Chelsea’s Braxton Bruce will take his mountain biking prowess to Colorado.

Moments before the race, the crowd grows silent. Anticipation builds as Braxton Bruce and the other racers firmly grasp the rubber handles of their mountain bikes. From the grassy starting line, Braxton looks through his Oakley shades at the worn dirt trail he will soon traverse. He sits atop his gray Trek Procaliber bike, his pointer fingers on the brakes, as a man’s voice comes over the loud speakers. Roaring with excitement, the crowd joins in with “3-2-1, go,” and Braxton is off, accelerating toward the tree line where he will be met with a series of natural obstacles.

This scene is a familiar one for Braxton, a Chelsea High School graduate and rider for the Shelby County Composite Team. He was part of an elite group of high school riders who raced varsity this past school year, and is among the best of the best in Alabama. “It is an honor to be ranked high in the state, and I do not take the position lightly,” Braxton says.  “I know that many younger riders are looking at the varsity riders, and I want them to see a good sport regardless of how I finish.”

Braxton describes mountain biking as a long-distance sport that combines nature and competition. Each race lasts around an hour-and-a-half and is full of challenges that demand a certain level of accuracy, coordination and precision from riders. “The trails are tight with trees all around, requiring intense focus to ride fast and safely,” he says, noting roots, rocks and different types of soil make the race that much more complex. Racers must remain focused in order to avoid collision, and if they do wreck, they must get up and keep going as the bikers race against the clock.

Braxton started out as an independent racer his freshman year due to not having access to a biking program at his school. As the only rider from Chelsea, he did not have a coach. He trained with the Oak Mountain bike team, but had to compete independently, meaning his results didn’t benefit the team.

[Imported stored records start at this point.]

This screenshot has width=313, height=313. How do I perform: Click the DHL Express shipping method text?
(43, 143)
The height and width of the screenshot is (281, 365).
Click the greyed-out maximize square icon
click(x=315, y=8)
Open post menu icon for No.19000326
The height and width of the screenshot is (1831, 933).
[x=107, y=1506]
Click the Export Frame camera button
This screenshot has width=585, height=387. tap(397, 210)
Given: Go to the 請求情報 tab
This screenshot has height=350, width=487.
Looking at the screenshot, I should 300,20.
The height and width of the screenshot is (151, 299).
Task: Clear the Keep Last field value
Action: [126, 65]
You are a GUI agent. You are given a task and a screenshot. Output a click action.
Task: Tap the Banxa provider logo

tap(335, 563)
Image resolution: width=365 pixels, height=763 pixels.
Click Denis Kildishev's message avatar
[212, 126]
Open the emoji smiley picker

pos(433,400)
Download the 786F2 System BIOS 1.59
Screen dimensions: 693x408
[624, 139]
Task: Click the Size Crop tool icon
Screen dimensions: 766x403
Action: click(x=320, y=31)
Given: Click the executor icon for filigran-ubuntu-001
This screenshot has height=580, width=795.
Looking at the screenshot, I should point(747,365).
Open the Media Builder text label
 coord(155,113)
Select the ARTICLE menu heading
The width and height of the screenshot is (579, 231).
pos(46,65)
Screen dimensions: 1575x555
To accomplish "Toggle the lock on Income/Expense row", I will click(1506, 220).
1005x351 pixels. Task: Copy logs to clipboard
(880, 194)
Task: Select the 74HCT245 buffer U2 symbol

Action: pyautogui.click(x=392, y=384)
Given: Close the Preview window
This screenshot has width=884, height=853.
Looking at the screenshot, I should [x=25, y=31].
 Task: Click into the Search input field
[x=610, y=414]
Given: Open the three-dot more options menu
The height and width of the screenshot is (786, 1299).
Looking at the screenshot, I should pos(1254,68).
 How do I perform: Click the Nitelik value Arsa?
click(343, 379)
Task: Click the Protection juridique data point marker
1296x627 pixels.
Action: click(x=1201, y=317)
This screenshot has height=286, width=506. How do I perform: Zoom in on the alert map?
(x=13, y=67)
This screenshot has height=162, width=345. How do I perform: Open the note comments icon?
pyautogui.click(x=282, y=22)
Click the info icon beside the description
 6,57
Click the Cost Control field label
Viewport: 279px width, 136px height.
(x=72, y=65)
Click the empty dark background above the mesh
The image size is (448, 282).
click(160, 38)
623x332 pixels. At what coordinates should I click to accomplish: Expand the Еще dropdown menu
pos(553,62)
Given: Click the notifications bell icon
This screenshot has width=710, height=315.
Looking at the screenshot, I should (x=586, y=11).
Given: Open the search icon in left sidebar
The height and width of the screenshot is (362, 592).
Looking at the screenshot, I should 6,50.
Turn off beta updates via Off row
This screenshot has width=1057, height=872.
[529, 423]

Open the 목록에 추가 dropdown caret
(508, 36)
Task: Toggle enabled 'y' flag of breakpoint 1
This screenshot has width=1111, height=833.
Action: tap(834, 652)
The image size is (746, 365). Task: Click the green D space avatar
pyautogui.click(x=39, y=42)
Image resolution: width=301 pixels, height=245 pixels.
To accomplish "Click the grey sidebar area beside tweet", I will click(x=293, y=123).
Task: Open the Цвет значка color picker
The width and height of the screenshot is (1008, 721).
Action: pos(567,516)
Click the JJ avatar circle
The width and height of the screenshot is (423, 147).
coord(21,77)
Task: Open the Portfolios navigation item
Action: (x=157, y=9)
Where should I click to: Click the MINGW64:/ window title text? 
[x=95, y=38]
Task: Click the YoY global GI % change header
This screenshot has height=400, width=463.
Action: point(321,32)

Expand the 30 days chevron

But in 2015, Braxton’s athletic career took a sharp turn. A shoulder injury he picked up playing football rendered him unable to sit behind the handles of his bike. He tore his labrum, the rubbery tissue that helps hold the ball of the arm joint in place, which took him off the trails and into physical therapy. As soon as he could get atop a stationary bike, he did. Scott Bruce, Braxton’s father, says the injury didn’t discourage his son but made him even better by pushing him to new heights.

During the football season, Scott had noticed a change in Braxton’s demeanor. He rarely got to play, and it was affecting his confidence. But the injury sparked a change for the better. As Braxton rested his sling on top of the elliptical, he built up his endurance. While he could only do two races that season—and ended up hurting his other shoulder a year later—his focus shifted from his present circumstances to the upcoming season.

The following year the Shelby County Composite Team formed, giving Braxton and other riders the chance to race for a group bigger than just themselves. On the team Braxton flourished, earning the chance to wear the leader’s jersey his fourth race of the season. The jersey is worn by the top racer in each division, and because Braxton won the third race of the season, he was awarded the honor.

Although Braxton doesn’t broadcast his accomplishments, his father will eagerly tell you Braxton is the second-best racer in the state, won a National Interscholastic Cycling Association award, and almost always comes home with hardware after races. Scott doesn’t take credit for Braxton’s achievements. He suggests his work ethic is purely in his DNA.

Scott says he can see in Braxton his grandfather, Gerald W. Bruce, describing him as intelligent, stoic and wise, and someone who would take action only after considering all sides. Being analytical was his gift, a gift that was passed down to Braxton, Scott says.

Scott takes pride in seeing Braxton prosper, and others have taken note, too. Parents have told Scott they tell their children to be like Braxton.

Braxton’s passion for the sport is not limited to state titles or accolades, and it’s not confined to just the state of Alabama. He will attend Fort Lewis College in Durango, Colorado, a more than 1,400-mile trek from his hometown. “I went to a mountain bike camp during the summer of 2017 and was hooked. Colorado is beautiful and is the mecca for mountain biking,” he says.

He has received a few scholarships in order to make the move that, like many college students, will leave him living more independently. “I will miss friends and family in Alabama, but most of all my mom’s cooking,” he says, noting his favorite is his mother’s seared tuna. His parents are already looking at flights for holidays and breaks from school. Scott says he’ll miss the “good old times,” like teaching Braxton to drive a boat, and being present for other special moments of his life.

Braxton loves to see people smile, which is why he plans to become a dentist. He will major in cellular and molecular biology, and wants to come back to Birmingham to complete dental school at UAB. “As for my racing career, I plan to keep pedaling and see where it takes me,” he says.